### DOCUMENT SEGMENT
Be it eliminating something or adding something like losing weight, exercise or stopping smoking we are hopeful that we can in someway better ourselves even if we don’t specifically define how.
When we look to changing habits it might best help to look first at our motivation. Is it self driven or driven by another person’s want for us? What is our motivational level scaled 1-10? Is it low or mediocre—“I am going to try” verses “I am going to” Is there a potential consequence(s) if we make a change(s)? (I won’t be able to go to the donut shop everyday and see my friends who hang there before work or after work I will need to avoid my favorite bar or my breaks at work will be cut short if I am not out there smoking with my friends.) Every action has a reaction. Every change has a consequence. How motivated are we to push through the negative effects in order to make positive changes that will in the look run provide betterment for us?
Habits are powerful…Habits are so powerful that we aren’t even conscious of the hold they have on us. One of the first things that we need to do once we have firmly decided to change a habit is to see what other habits support this one.
For instance, if you want to avoid the morning donut stop then take a different route to work—don’t expect to be able to willpower it through by passing the shop everyday. You may be able to pass it once or twice without problem but after that..? Our brains are wired by our habits so in order to change a habit we need to work on the neuro-nets (neuro-networks) in the brain to assist with this. When we change our habits we create new neuro-networks in the brain that will help support the changes we have made.
Another important thing with changing habits is to realize that we are motivated by positive reinforcement. If you want to give up the donut then we have to replace it with something else. Find another way to work and maybe recruit a friend from the donut shop to join you in setting up a new meeting place let's say at a teashop instead. If you want to give up the smokes then attend a smoking cessation class especially if you enjoy groups or take a coffee break, have a piece of dark chocolate or take a walk instead of smoking a cigarette.

### DATA EXCERPT
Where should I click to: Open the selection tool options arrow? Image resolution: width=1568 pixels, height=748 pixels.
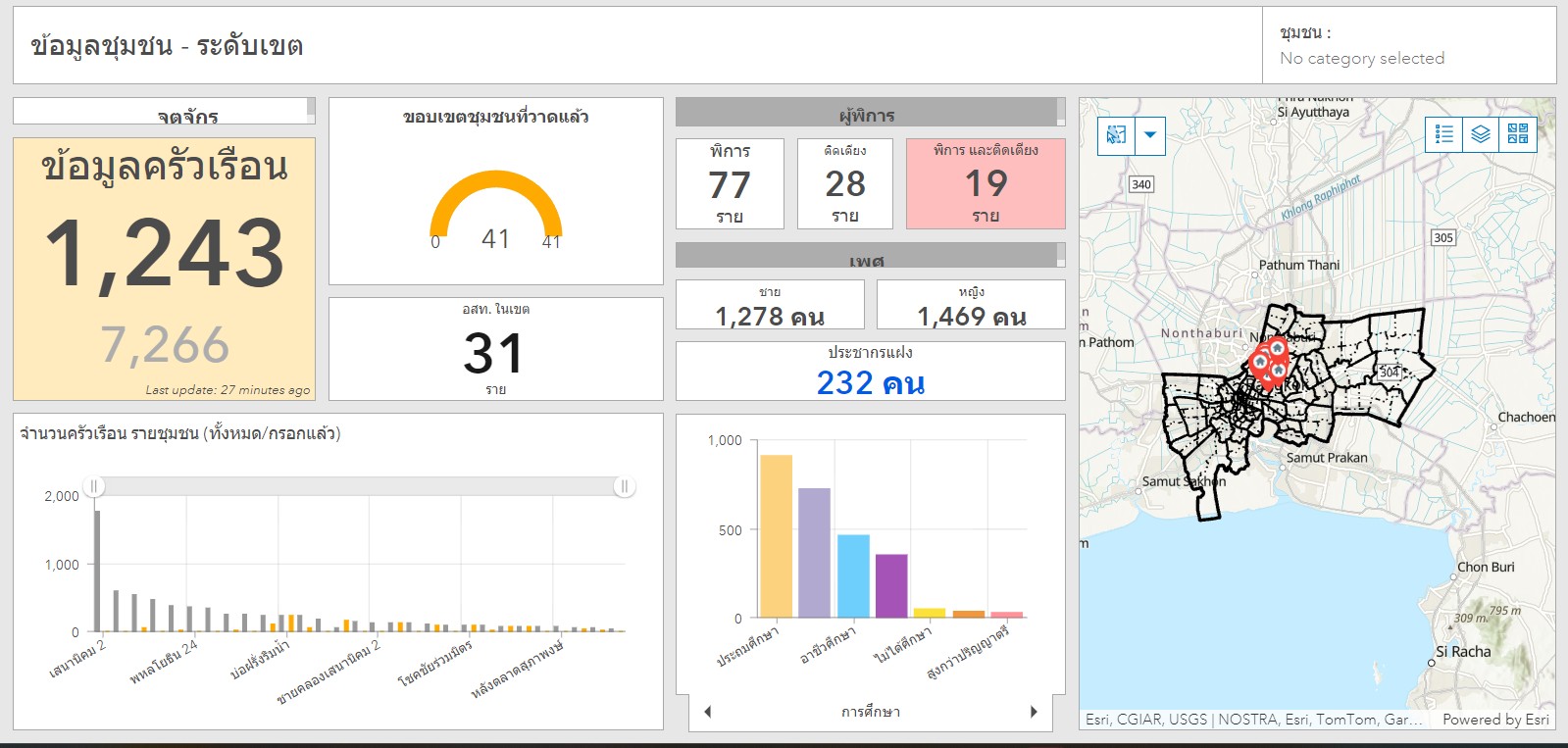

### PARTS OF THE EXERCISE
[a] According to the passage on changing habits, what should someone who wants to avoid the morning donut stop do instead of relying on willpower?
[b] Continue the passage on changing habits from the point where it stops.

### RESULTS OF THE EXERCISE
[a] Take a different route to work.

[b]
Find out why the habit is ingrained in your behavioral patterns. Is it a sugar craving? Is it the socialization piece that you enjoy most? Is it anxiety? In order to make a change you have to first analyze WIIFM….what’s in it for me to keep the habit and what is in it for me to change the habit. Look at the positive reinforcer(s) of the habit, and how to replace it with something else. Also examine what the consequences is if you don’t change the habit…obesity, diabetes, heart disease, divorce, loss of job, COPD, feeling crappy (low energy)…etc.
For example: I love sugar and need to do a detox of all the sugar I had over the holiday. Luckily I was gifted with a bunch of herbal teas so I am hoping this will help me on my quest to once again minimizing sugar in my diet. Ok…I need to change the language-ing here…I am not only hopeful-- I am on-board and ready!
My motivational level is 6 today. Once I get going my motivational level will continue to rise. I need to detox first. I don't have much sugar in the house right now which should help and being a lifetime member of WW will also assist me as I use their tools to keep me on point! Furthermore, Oprah has a webinar for member's this Thursday night which will provide further motivation to me. Oprah's talks inspire me to stay on plan.
Good luck to you and to me!
(I recommend the The Power of Habit (if you want more detailed info on this).